For the last few years, Prime Video shows like Reacher have heavily leaned on a specific kind of character to drive its biggest action hits, men who operate outside the system but still follow their own brand of justice.
When Alan Ritchson's show launched in 2022, it became one of Prime Video’s biggest shows overnight. Alan Ritchson stepped in as Jack Reacher, a hulking loner who lets his fists do the talking and rarely sticks around after the dust settles.
That quiet, brutal style clicked with audiences instantly. But Prime Video may have just introduced a new contender. A different kind of cop, with a different kind of problem. Someone who doesn’t always play it smart, but never plays it safe either. The show is Countdown.
The character is Mark Meachum. And the question now isn’t whether audiences like him, it’s whether Prime Video is starting to pivot. Reacher may still be the face of the brand, but someone’s knocking on the door.
Countdown might be the reason Reacher loses its crown at Prime Video

When Alan Ritchson's show debuted in 2022, it gave Prime Video exactly what it needed: an instant hit built around a character who didn’t say much, solved problems with violence, and didn’t care about authority.
Alan Ritchson’s physique alone made him look like the character fans had imagined for years. The show moved fast, kept the stakes grounded, and leaned on brutal hand-to-hand fights.
Season 1 was about clearing his name. Season 2 brought in his old military team. Season 3 sent him undercover. Each time, Reacher stayed calm, calculated, and emotionally detached. That worked. Until it didn’t.
Now comes Countdown, which is already Prime Video’s top show, less than a month after it launched. Jensen Ackles plays Mark Meachum, an LAPD detective with a terminal diagnosis and nothing to lose. He’s part of an FBI task force trying to stop a terrorist plot. That setup alone makes the stakes bigger than anything the character has tackled.
But what’s really turning heads is how personal it feels. Meachum isn’t a drifter. He’s not stoic. He’s scared and reckless. He hides his diagnosis from the team but throws himself into danger again and again, which his teammate Oliveras starts picking up on midway through the season. They argue. She calls him out. He doesn’t push back.

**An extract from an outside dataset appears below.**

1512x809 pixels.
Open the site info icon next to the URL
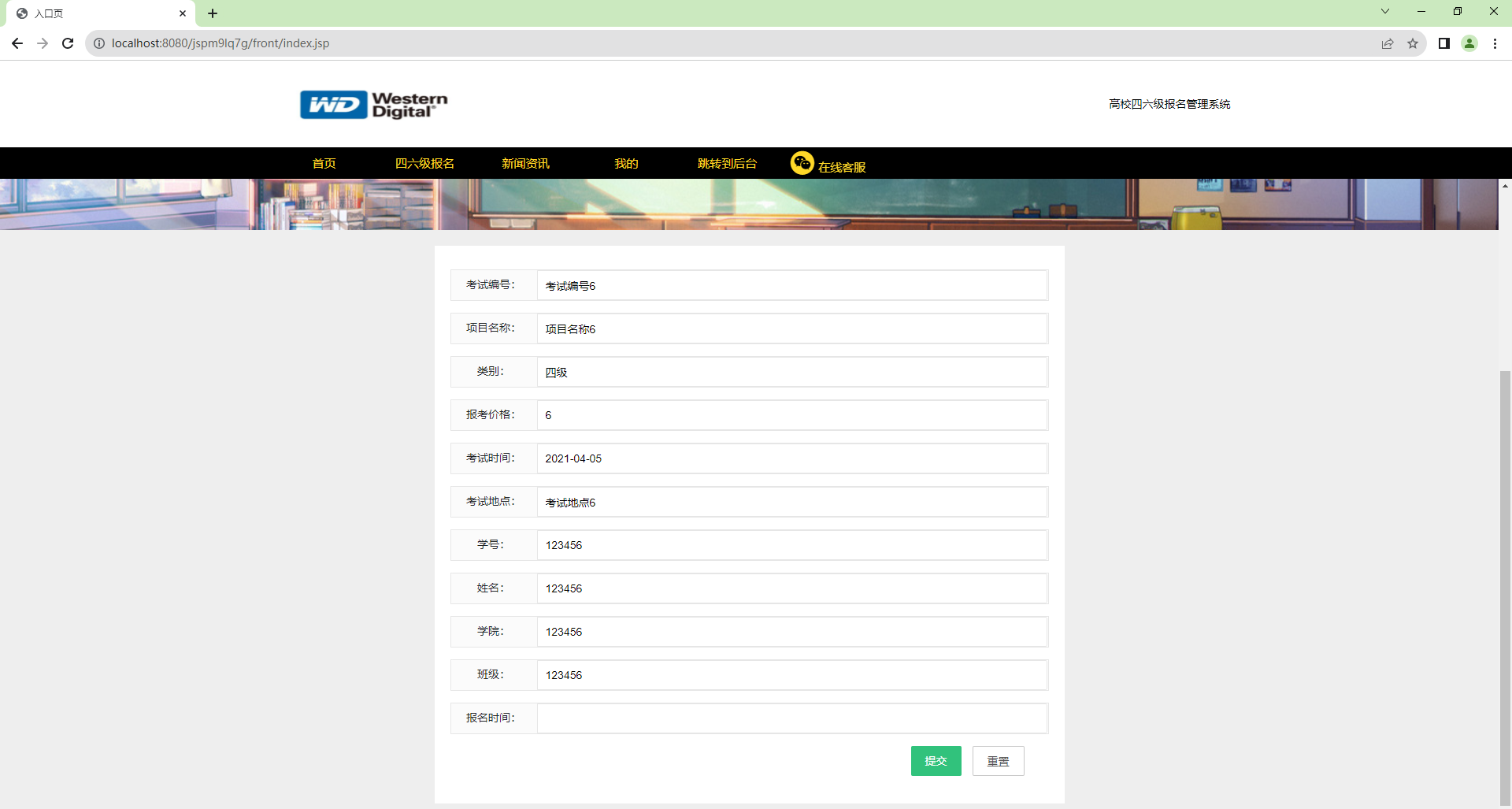pyautogui.click(x=98, y=43)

This kind of emotional depth is something the show has stayed away from. Ritchson’s Reacher doesn’t open up, doesn’t change, and doesn’t need people. He wins fights and walks off. That worked well in the beginning. But Meachum’s self-destructive behavior is giving Countdown something different.
Audiences want to keep watching because they know he’s on borrowed time. Every decision feels like it matters. Meachum isn’t just trying to save the day; he’s also trying to prove something to himself before time runs out.

The other major difference is tone. Reacher sticks to a lone wolf format with short bursts of teamwork. Countdown brings the team dynamic front and center. Meachum works closely with a group called Team Hurricane. They argue. They joke. They go undercover.
The show spends real time on how they bond, especially in scenes like the one where Meachum volunteers to check a booby-trapped trailer. Everyone knows it’s a bad idea, but Meachum doesn’t care. He figures if anyone’s going to die, it might as well be him.
That mindset is dangerous, but it’s what’s pulling viewers in. Ackles plays Meachum with just enough charm to hide the pain, and just enough honesty to let it bleed through when needed. Even though critics weren’t sold on the first few episodes, fans kept watching.
Now it’s climbing every week. It doesn’t mean Reacher’s done. But if Countdown keeps building on what it’s doing now, Prime Video might not need Jack as its anchor anymore. They might already have someone new.